Statistical Inference - a/b testing with bootstrapping
In my real-life use case, I deploy multiple models simultaneously and compare their performance to determine which model is most effective. For example, I might look at which model achieves higher accuracy, efficiency, or other relevant metrics based on my objectives. By conducting this comparison, I can identify the model that best meets my needs, ensuring optimal outcomes and improving overall system performance. This approach enables us to make more data-driven decisions about which models to further develop, deploy, or decommission based on their performance metrics.
​
Let's assume we have deployed two machine learning models, Apollo 1.0 and Apollo 2.0, aimed at reducing the average call duration. If we observe that Apollo 2.0 yields a better reduction in handling time, we must determine whether this improvement is statistically significant or merely due to random variations.
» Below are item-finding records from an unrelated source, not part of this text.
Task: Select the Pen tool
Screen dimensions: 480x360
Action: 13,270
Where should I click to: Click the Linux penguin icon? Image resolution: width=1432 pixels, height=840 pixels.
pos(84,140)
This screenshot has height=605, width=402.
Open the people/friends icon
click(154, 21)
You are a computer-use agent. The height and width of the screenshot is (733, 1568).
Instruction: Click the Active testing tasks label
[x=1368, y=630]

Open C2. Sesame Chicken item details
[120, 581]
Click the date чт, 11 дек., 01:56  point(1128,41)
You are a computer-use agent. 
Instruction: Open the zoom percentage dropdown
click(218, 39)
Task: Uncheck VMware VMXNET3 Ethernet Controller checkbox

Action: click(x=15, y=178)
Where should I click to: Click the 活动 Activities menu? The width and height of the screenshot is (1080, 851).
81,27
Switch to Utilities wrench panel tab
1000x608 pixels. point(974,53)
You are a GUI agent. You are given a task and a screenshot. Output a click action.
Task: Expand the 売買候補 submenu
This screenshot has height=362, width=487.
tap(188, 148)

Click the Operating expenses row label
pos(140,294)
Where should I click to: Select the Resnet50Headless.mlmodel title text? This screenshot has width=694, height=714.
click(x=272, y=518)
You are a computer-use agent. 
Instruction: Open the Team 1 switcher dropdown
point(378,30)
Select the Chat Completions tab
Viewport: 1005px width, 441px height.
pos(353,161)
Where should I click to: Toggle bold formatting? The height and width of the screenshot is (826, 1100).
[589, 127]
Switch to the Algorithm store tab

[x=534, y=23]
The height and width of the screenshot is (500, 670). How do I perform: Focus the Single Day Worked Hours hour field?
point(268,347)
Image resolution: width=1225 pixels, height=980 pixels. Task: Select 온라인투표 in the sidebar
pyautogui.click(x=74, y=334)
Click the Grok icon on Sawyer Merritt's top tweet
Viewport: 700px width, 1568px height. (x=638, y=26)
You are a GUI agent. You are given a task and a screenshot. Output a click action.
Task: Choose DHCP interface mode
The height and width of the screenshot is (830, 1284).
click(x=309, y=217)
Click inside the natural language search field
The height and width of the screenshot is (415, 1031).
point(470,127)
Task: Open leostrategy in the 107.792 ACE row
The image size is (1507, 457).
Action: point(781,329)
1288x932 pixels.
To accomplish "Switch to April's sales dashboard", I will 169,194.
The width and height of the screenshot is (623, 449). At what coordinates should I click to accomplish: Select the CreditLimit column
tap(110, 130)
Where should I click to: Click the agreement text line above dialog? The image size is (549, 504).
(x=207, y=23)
This evaluation will help us confirm if we have genuinely enhanced the model or if the observed improvement is coincidental.
​
You can access the sample Python notebook code.​

Model Apollo 1.0

Model Apollo 2.0
Due to confidentiality constraints, I cannot disclose specific objectives or actual results. However, I will outline the general methodology, sample code, and the insights I pursued, which significantly impact the strategic decisions. For simplicity, I refer to the models as Apollo 1.0 and Apollo 2.0. Although I discuss only two models, the A/B testing with bootstrapping methodology I describe can be applied to multiple models.
methodology
Here’s how you might understand it in the context of a dataset with 5,000 phone calls:
​
1- Make a Bootstrapped Dataset: Begin with your original dataset, which contains records of 5,000 different calls. To create a bootstrapped dataset, randomly select calls from this original dataset, allowing the same call to be selected more than once. Continue this process until your new dataset also includes 5,000 calls. This method of sampling with replacement helps to capture the variability within the data.
2- Calculate the Metric: Calculate the metric of interest (such as average call duration) on this bootstrapped dataset. Since the dataset is constructed to mirror the original size, it maintains the variance and structure of the original data, providing a realistic assessment of the metric.
3- Keep Track of that Calculation: Log every metric calculation from each bootstrapped dataset. This record-keeping is crucial for analyzing the results in the next steps. (Gaussian distribution)
Bootstrapping is a straightforward yet effective statistical technique often used in inference. The core idea is to simulate the distribution by drawing random samples with replacement. This approach is motivated by the concept that the data can estimate its own distribution, allowing us to more accurately discern and analyze that distribution.
By ensuring that each bootstrapped dataset has the same number of calls as the original, you avoid underestimating the variance, thereby preserving the integrity of the statistical analysis. This approach allows you to generate a robust estimation of the metric's distribution, which is critical for understanding the underlying patterns and making informed decisions based on the data.
For generating bootstrapped datasets, the number of simulations should align with your analysis goals and desired precision. Typically, more simulations enhance the stability and accuracy of your estimates but require increased computational resources. As a practical guideline, consider using at least 1,000 bootstraps for basic analysis and up to 10,000 or more for higher precision needs. To efficiently manage a large number of bootstrapped simulations in Python, utilizing parallel computing with the multiprocessing library can be highly effective. Specifically, you can use the Pool class within multiprocessing to create a pool of worker processes.


Original Data Set

...
1- Make a Bootstrapped Dataset (N - many)

2- Calculate the Metric


...


3- Keep Track of that Calculation
analyze
In a customer service scenario, I would prefer a model that not only reduces average call time but also demonstrates less variability (Apollo 2.0), thereby ensuring a consistently efficient customer service experience. By employing A/B testing coupled with bootstrapping, I can more effectively evaluate which of the two Gaussian distributions from my bootstrapped metrics best meets specific needs. This approach ensures that the selected model is not only statistically robust but also practically applicable.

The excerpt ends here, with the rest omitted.